Use python to make youtube automatic downloader! Attach the complete code!

Process

1. post

According to the first step in the idea, we first need to use the post method to get the encrypted js field. The author uses the requests third-party library to execute. For crawlers, please refer to my previous article

i. First format the headers in the post

# set the headers or the website will not return information
    # the cookies in here you may need to change
    headers = {
        "cache-Control": "no-cache",
        "accept": "text/html,application/xhtml+xml,application/xml;q=0.9,image/avif,image/webp,image/apng,"
                  "*/*;q=0.8,application/signed-exchange;v=b3;q=0.9",
        "accept-encoding": "gzip, deflate, br",
        "accept-language": "zh-CN,zh;q=0.9,en;q=0.8",
        "content-type": "application/x-www-form-urlencoded",
        "cookie": "lang=en; country=CN; uid=fd94a82a406a8dd4; sfHelperDist=72; reference=14; "
                  "clickads-e2=90; poropellerAdsPush-e=63; promoBlock=64; helperWidget=92; "
                  "helperBanner=42; framelessHdConverter=68; inpagePush2=68; popupInOutput=9; "
                  "_ga=GA1.2.799702638.1610248969; _gid=GA1.2.628904587.1610248969; "
                  "PHPSESSID=030393eb0776d20d0975f99b523a70d4; x-requested-with=; "
                  "PHPSESSUD=islilfjn5alth33j9j8glj9776; _gat_helperWidget=1; _gat_inpagePush2=1",
        "origin": "https://en.savefrom.net",
        "pragma": "no-cache",
        "referer": "https://en.savefrom.net/1-youtube-video-downloader-4/",
        "sec-ch-ua": "\"Google Chrome\";v=\"87\", \"Not;A Brand\";v=\"99\",\"Chromium\";v=\"87\"",
        "sec-ch-ua-mobile": "?0",
        "sec-fetch-dest": "iframe",
        "sec-fetch-mode": "navigate",
        "sec-fetch-site": "same-origin",
        "sec-fetch-user": "?1",
        "upgrade-insecure-requests": "1",
        "user-agent": "Mozilla/5.0 (Windows NT 10.0; Win64; x64) AppleWebKit/537.36 (KHTML, like Gecko) "
                      "Chrome/87.0.4280.88 Safari/537.36"}

The cookie part may need to be changed, and then it’s best to focus on the one on your browser. The meaning of each parameter is beyond the scope of this article. You can go to a search engine to search.
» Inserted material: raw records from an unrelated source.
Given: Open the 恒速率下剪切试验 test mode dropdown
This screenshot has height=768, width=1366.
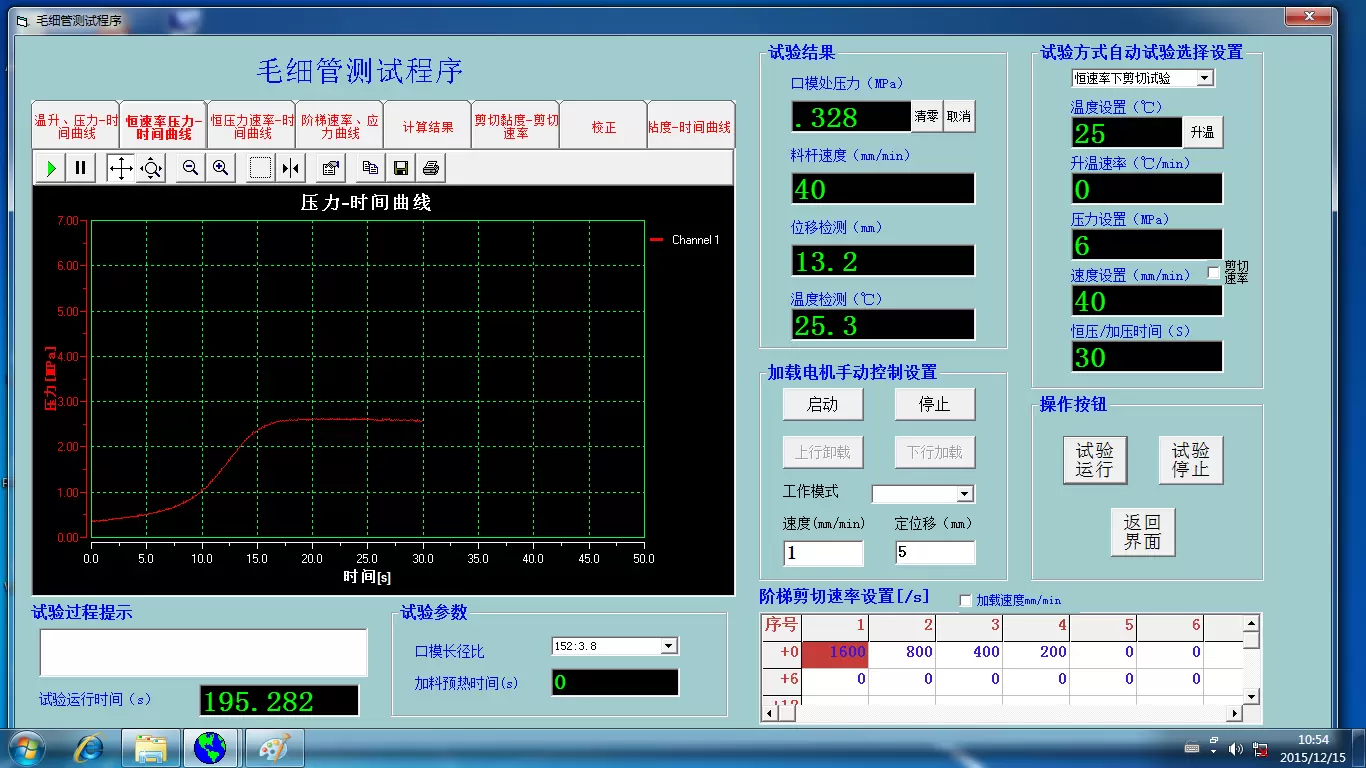Looking at the screenshot, I should [1204, 78].

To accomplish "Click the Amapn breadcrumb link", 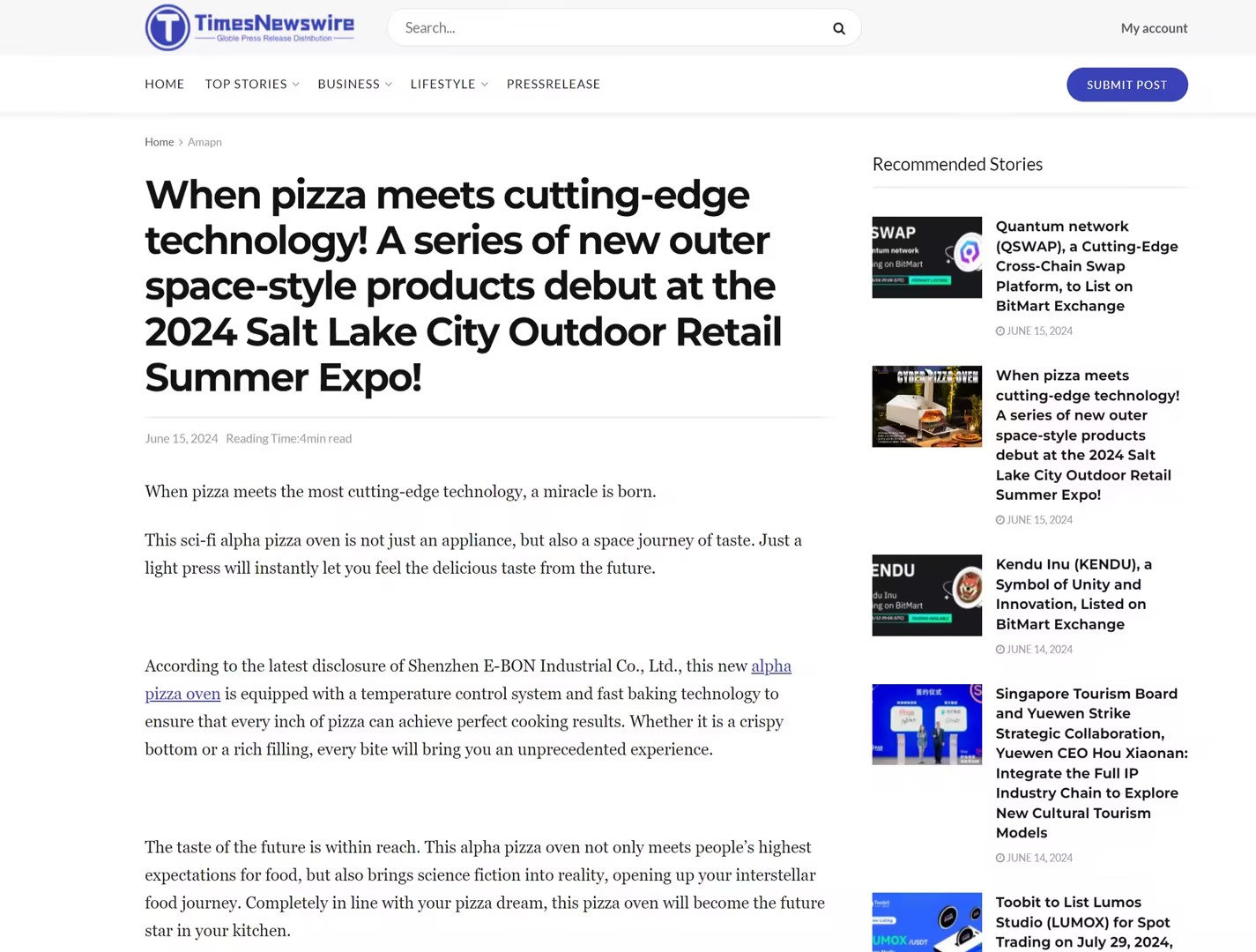I will [x=204, y=142].
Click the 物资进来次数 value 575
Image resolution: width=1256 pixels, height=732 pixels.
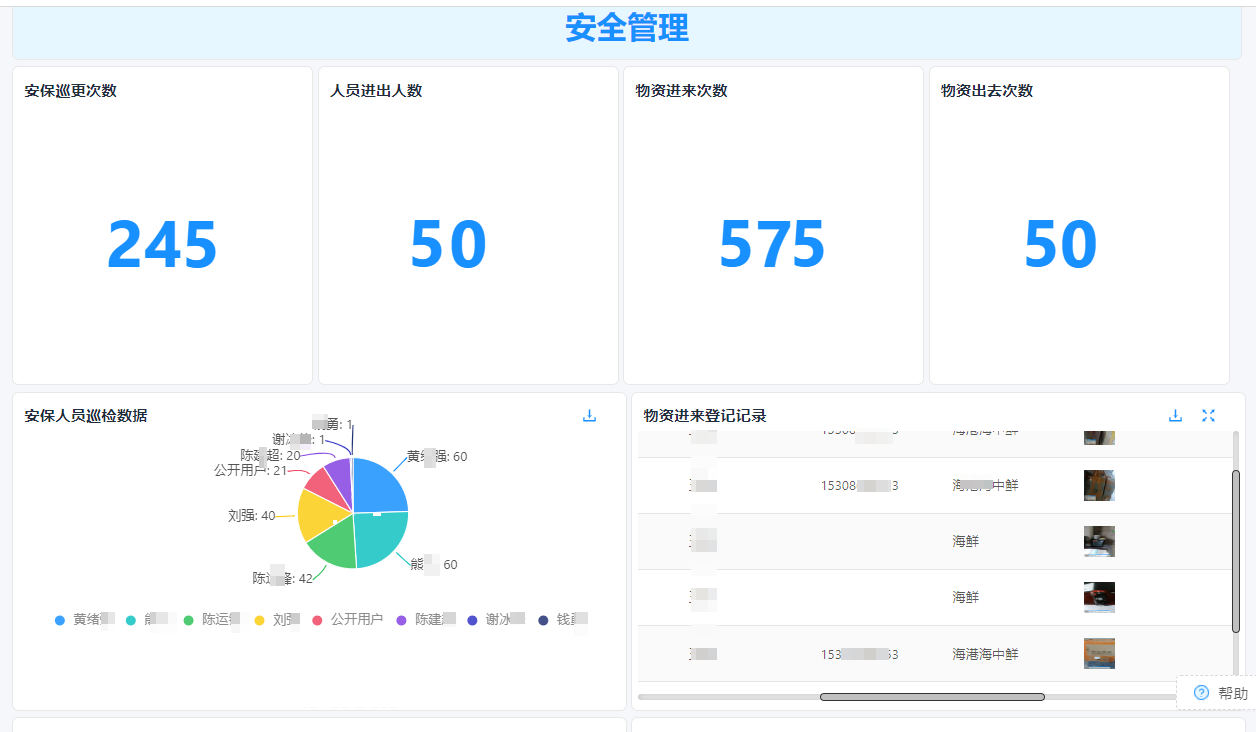(x=772, y=242)
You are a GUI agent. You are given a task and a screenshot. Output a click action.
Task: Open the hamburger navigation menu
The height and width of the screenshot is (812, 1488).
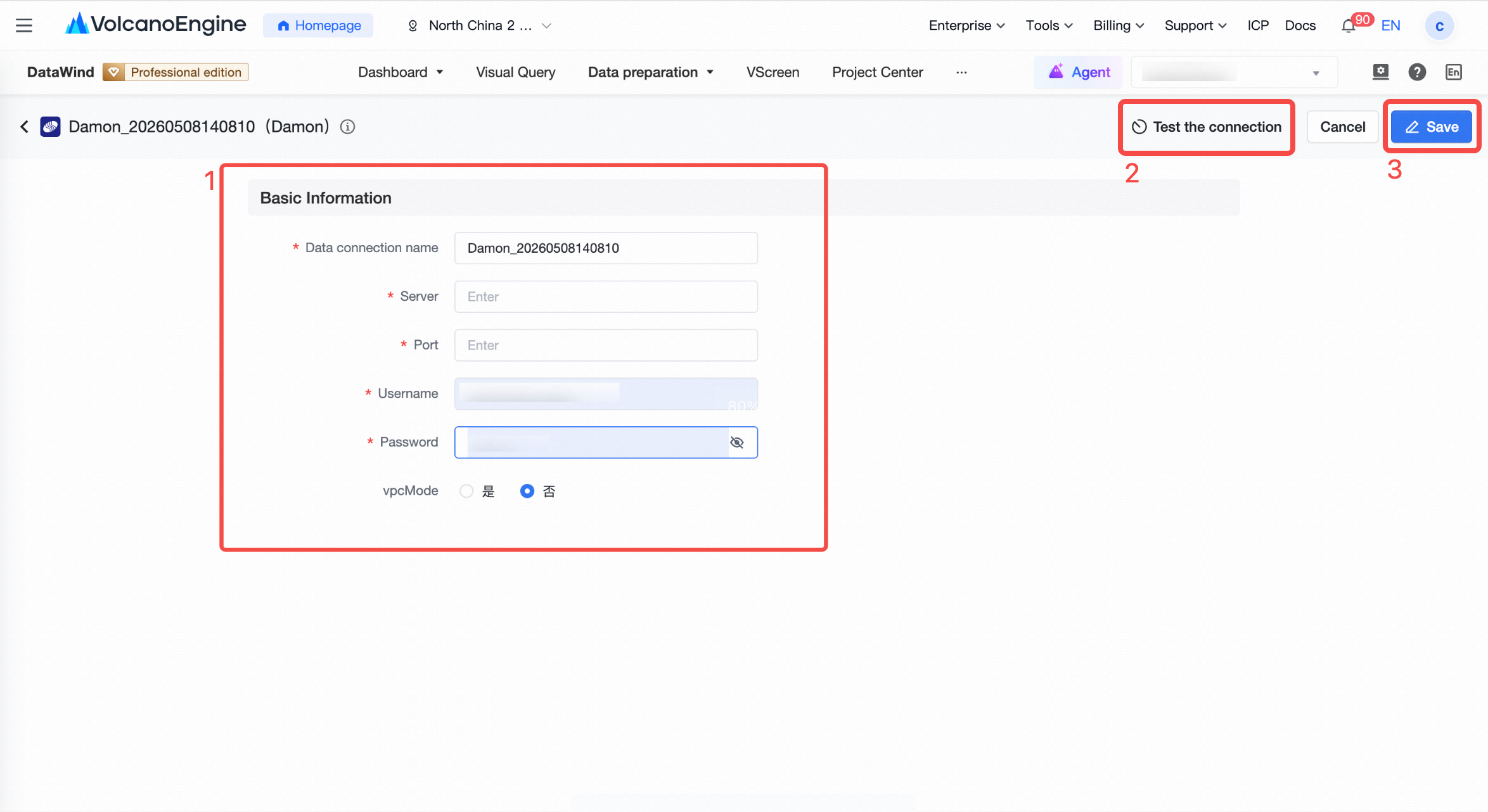[24, 25]
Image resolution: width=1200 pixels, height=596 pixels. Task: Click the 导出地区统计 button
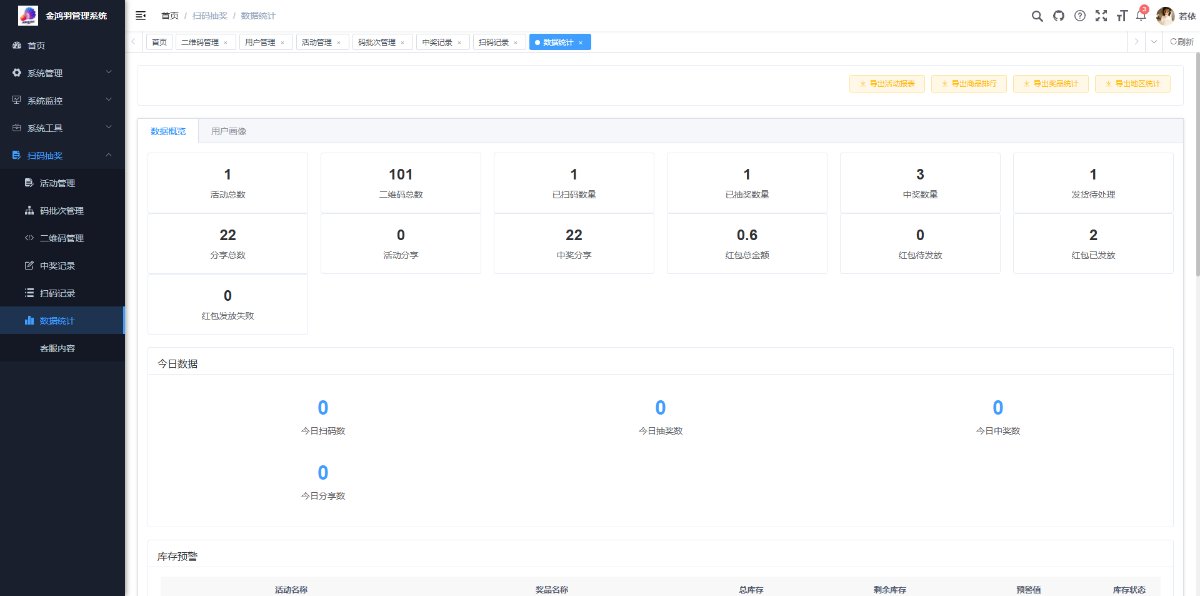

ii. Then format the parameters

# set the parameter, we can get from chrome
    kv = {"sf_url": url,
          "sf_submit": "",
          "new": "1",
          "lang": "en",
          "app": "",
          "country": "cn",
          "os": "Windows",
          "browser": "Chrome"}

The sf_url field is the url of the youtube video we want to download, and the other parameters remain unchanged

iii. Finally execute the post request of the requests library

# do the POST request
    r = requests.post(url="https://en.savefrom.net/savefrom.php", headers=headers,
                      data=kv)
    r.raise_for_status()

Note that data=kv

iv. Encapsulated into a function

import requests

def gethtml(url):
    # set the headers or the website will not return information
    # the cookies in here you may need to change
    headers = {
        "cache-Control": "no-cache",
        "accept": "text/html,application/xhtml+xml,application/xml;q=0.9,image/avif,image/webp,image/apng,"
                  "*/*;q=0.8,application/signed-exchange;v=b3;q=0.9",
        "accept-encoding": "gzip, deflate, br",
        "accept-language": "zh-CN,zh;q=0.9,en;q=0.8",
        "content-type": "application/x-www-form-urlencoded",
        "cookie": "lang=en; country=CN; uid=fd94a82a406a8dd4; sfHelperDist=72; reference=14; "
                  "clickads-e2=90; poropellerAdsPush-e=63; promoBlock=64; helperWidget=92; "
                  "helperBanner=42; framelessHdConverter=68; inpagePush2=68; popupInOutput=9; "
                  "_ga=GA1.2.799702638.1610248969; _gid=GA1.2.628904587.1610248969; "
                  "PHPSESSID=030393eb0776d20d0975f99b523a70d4; x-requested-with=; "
                  "PHPSESSUD=islilfjn5alth33j9j8glj9776; _gat_helperWidget=1; _gat_inpagePush2=1",
        "origin": "https://en.savefrom.net",
        "pragma": "no-cache",
        "referer": "https://en.savefrom.net/1-youtube-video-downloader-4/",
        "sec-ch-ua": "\"Google Chrome\";v=\"87\", \"Not;A Brand\";v=\"99\",\"Chromium\";v=\"87\"",
        "sec-ch-ua-mobile": "?0",
        "sec-fetch-dest": "iframe",
        "sec-fetch-mode": "navigate",
        "sec-fetch-site": "same-origin",
        "sec-fetch-user": "?1",
        "upgrade-insecure-requests": "1",
        "user-agent": "Mozilla/5.0 (Windows NT 10.0; Win64; x64) AppleWebKit/537.36 (KHTML, like Gecko) "
                      "Chrome/87.0.4280.88 Safari/537.36"}
    # set the parameter, we can get from chrome
    kv = {"sf_url": url,
          "sf_submit": "",
          "new": "1",
          "lang": "en",
          "app": "",
          "country": "cn",
          "os": "Windows",
          "browser": "Chrome"}
    # do the POST request
    r = requests.post(url="https://en.savefrom.net/savefrom.php", headers=headers,
                      data=kv)
    r.raise_for_status()
    # get the result
    return r.text

2. Call the decryption function

i. Analysis

The difficulty lies in executing javascript code in python, and the solution at night is PyV8, etc. This article uses execjs. In the idea part, we can find that the last few lines of the js part are the decryption function, so we only need to execute all of them in execjs first, and then execute the decryption function separately.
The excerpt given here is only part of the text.